Yes, the Health Care Industry Is Conspiring to Steal Your Money
Here are two news stories from this weekend that belong together. First, the Los Angeles Times found that insurance networks on the California exchange are getting narrower. From the LA Times:
The state’s largest health insurers are sticking with their often-criticized narrow networks of doctors, and in some cases they are cutting the number of physicians even more, according to a Times analysis of company data. And the state’s insurance exchange, Covered California, still has no comprehensive directory to help consumers match doctors with health plans. […]
Even as California’s enrollment grows, many patients continue to complain about being offered fewer choices of doctors and having no easy way to find the ones that are available.

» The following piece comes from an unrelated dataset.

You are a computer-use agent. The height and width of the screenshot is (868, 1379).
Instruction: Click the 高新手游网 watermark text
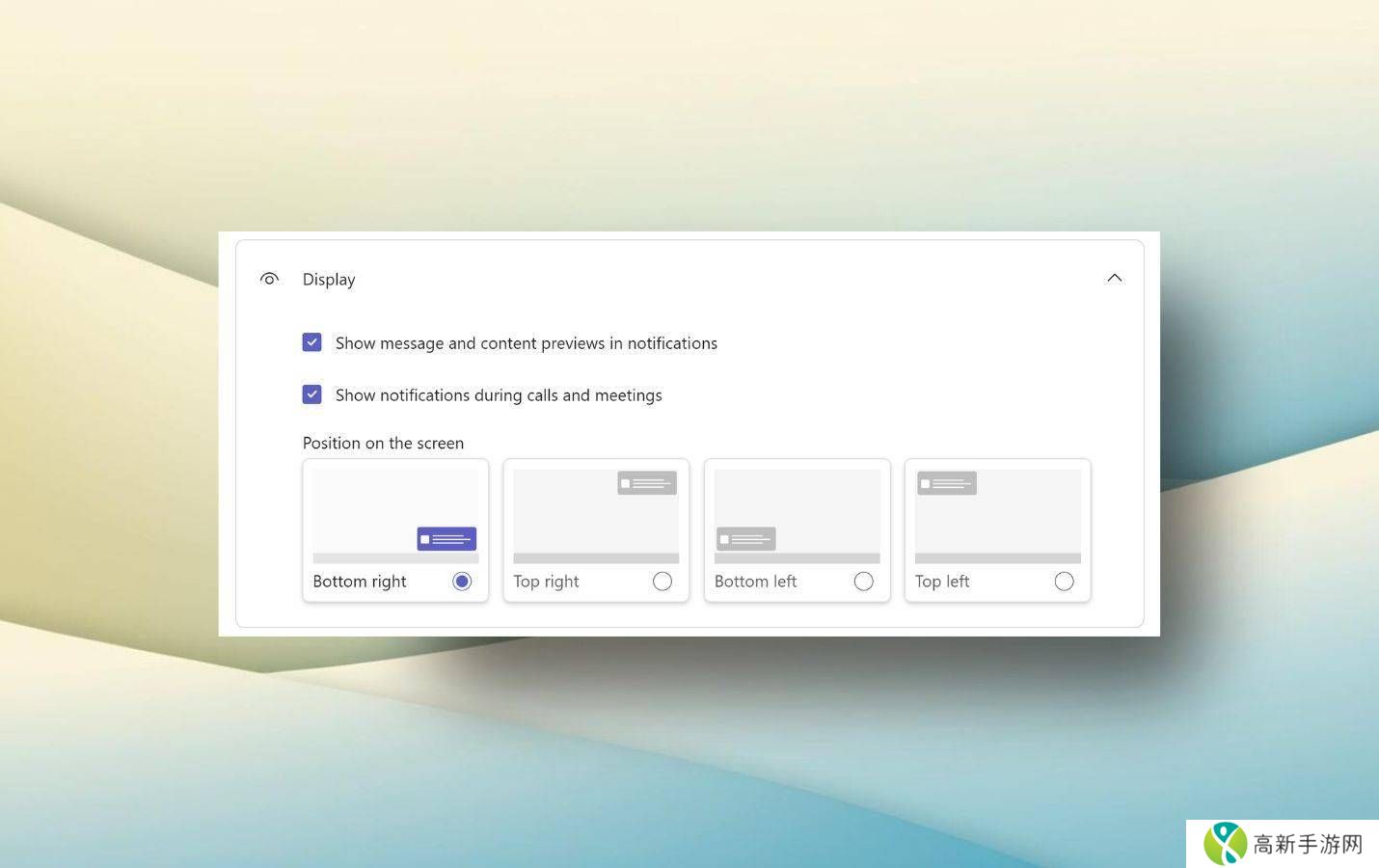pyautogui.click(x=1308, y=845)
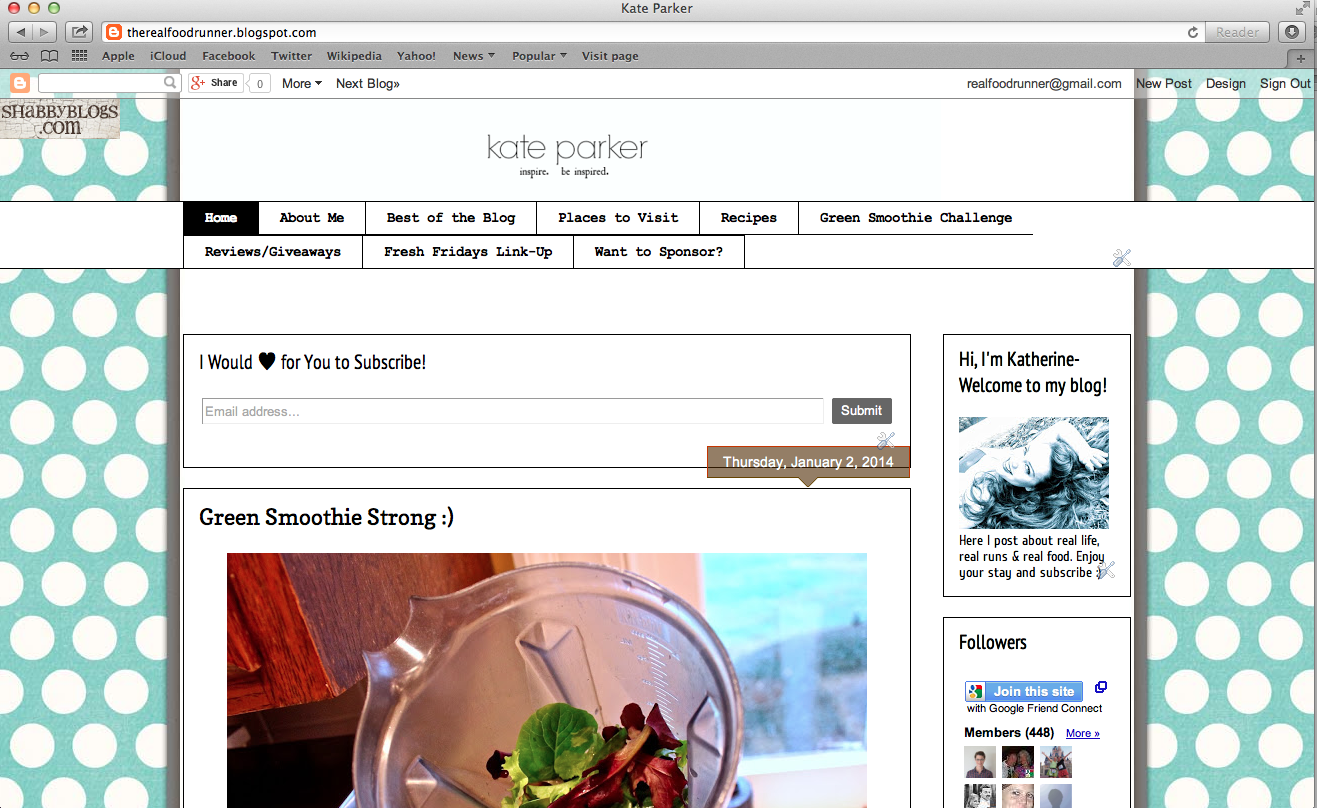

Then, the New York Times has an article about how “in network” hospitals emergency rooms are employing large numbers of out of network doctors to effectively steal money from people who narrow network insurance. From the NYT:
Patients have no choice about which physician they see when they go to an emergency room, even if they have the presence of mind to visit a hospital that is in their insurance network. In the piles of forms that patients sign in those chaotic first moments is often an acknowledgment that they understand some providers may be out of network. […]
When emergency medicine emerged as a specialty in the 1980s, almost all E.R. doctors were hospital employees who typically did not bill separately for their services. Today, 65 percent of hospitals contract out that function. And some emergency medicine staffing groups — many serve a large number of hospitals, either nationally or locally — opt out of all insurance plans.
We are expected to tolerate “consumer driven” insurance policies with high deductibles and narrow networks because in certain circumstances they can get people to shop around for a better deal or turn down necessary care. Exploiting these rules to increase profits in emergency rooms when shopping around is impossible, though, is akin to criminal extortion; and if we had non-corrupt politicians those involved would be subject to RICO-like investigations. They are preying on people in extreme distress to coerce them into signing contracts that come with unreasonable charges.
As always, it is worth stating this problem is easily solvable. First World countries without government-run single payer insurance should at least have an all-payer system which sets a reasonable limit on what a health care service can charge. For example, we could cap charges at say 150 percent of what Medicare plays.